_What to work on_.
a - According to the passage on FCA retaliation claims, what two things must a claim under 31 U.S.C. § 3730(h) plead facts showing?
b - Extend the passage on FCA retaliation claims, starting after its last sentence.

_Text excerpt_.

An FCA retaliation claim under 31 U.S.C. § 3730(h) must plead facts showing plaintiff (i) engaged in “protected activity” and (ii) experienced retaliation “because of” that activity. United States ex rel. Yesudian v. Howard Univ., 153 F.3d 731, 736 (D.C. Cir. 1998). For the first element, “protected activity” means “lawful acts” in furtherance of either “an action under” the FCA, or of “other efforts to stop 1 or more violations” of the FCA. 31 U.S.C. § 3730(h)(1). Id. To meet the second element, the plaintiff must plausibly allege (a) employer knew plaintiff was engaged in protected activity and (b) “retaliation was motivated, at least in part,” by that protected activity. Id.

_Dataset records_.

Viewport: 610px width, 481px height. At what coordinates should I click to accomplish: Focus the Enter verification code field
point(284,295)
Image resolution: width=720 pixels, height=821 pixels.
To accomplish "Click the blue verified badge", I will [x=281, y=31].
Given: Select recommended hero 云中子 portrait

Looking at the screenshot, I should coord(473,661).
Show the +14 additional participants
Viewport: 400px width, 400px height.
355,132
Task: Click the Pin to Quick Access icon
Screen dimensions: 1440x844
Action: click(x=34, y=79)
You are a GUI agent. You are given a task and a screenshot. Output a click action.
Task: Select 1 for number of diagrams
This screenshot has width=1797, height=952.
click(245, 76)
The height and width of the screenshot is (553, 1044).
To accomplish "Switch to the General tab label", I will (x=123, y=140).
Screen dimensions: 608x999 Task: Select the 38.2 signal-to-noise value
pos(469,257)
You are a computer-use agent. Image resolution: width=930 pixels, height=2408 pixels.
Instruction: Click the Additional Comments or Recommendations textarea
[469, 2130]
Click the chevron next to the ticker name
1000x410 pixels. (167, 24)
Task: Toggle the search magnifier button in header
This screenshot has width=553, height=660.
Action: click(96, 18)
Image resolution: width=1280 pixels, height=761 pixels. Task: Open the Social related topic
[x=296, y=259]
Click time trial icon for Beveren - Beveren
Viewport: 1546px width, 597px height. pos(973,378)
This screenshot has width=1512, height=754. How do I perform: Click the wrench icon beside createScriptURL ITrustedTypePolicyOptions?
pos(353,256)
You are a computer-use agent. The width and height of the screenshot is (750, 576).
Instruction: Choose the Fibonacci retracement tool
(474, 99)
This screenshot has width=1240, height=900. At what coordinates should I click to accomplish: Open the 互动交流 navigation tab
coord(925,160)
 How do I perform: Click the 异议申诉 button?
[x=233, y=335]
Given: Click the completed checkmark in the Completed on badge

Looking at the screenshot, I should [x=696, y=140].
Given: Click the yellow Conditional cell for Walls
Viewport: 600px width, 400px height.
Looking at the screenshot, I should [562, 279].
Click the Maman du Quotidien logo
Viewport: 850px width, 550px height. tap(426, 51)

_Task-by-task outputs_.
a - The plaintiff engaged in "protected activity" and experienced retaliation "because of" that activity.

b -
The majority found the district court erred in faulting Dr. Singletary for having failed to show she had “investigat[ed] matters that reasonably could lead to a viable [FCA] case.” Singletary, 2019 U.S. App. LEXIS 28468, at *20. That requirement, the majority noted, applies only to the first prong of the “protected activity” element, not to the second prong, which focuses on efforts to prevent or abate FCA violations—efforts it found Dr. Singletary adequately pled. Id. The panel also found error in the district court’s conclusion that her complaints about lab conditions “fell squarely within her job,” noting she had warned Howard of compliance issues and she went outside the normal chain of command by communicating with higher-level administrators and with NIH. Id. at *20–21, 26–28. Finally, the majority observed Rule 9(b) does not apply to retaliation claims because such claims, unlike FCA qui tam actions, “do not assert or seek to prove actual fraud.” Id. at *32.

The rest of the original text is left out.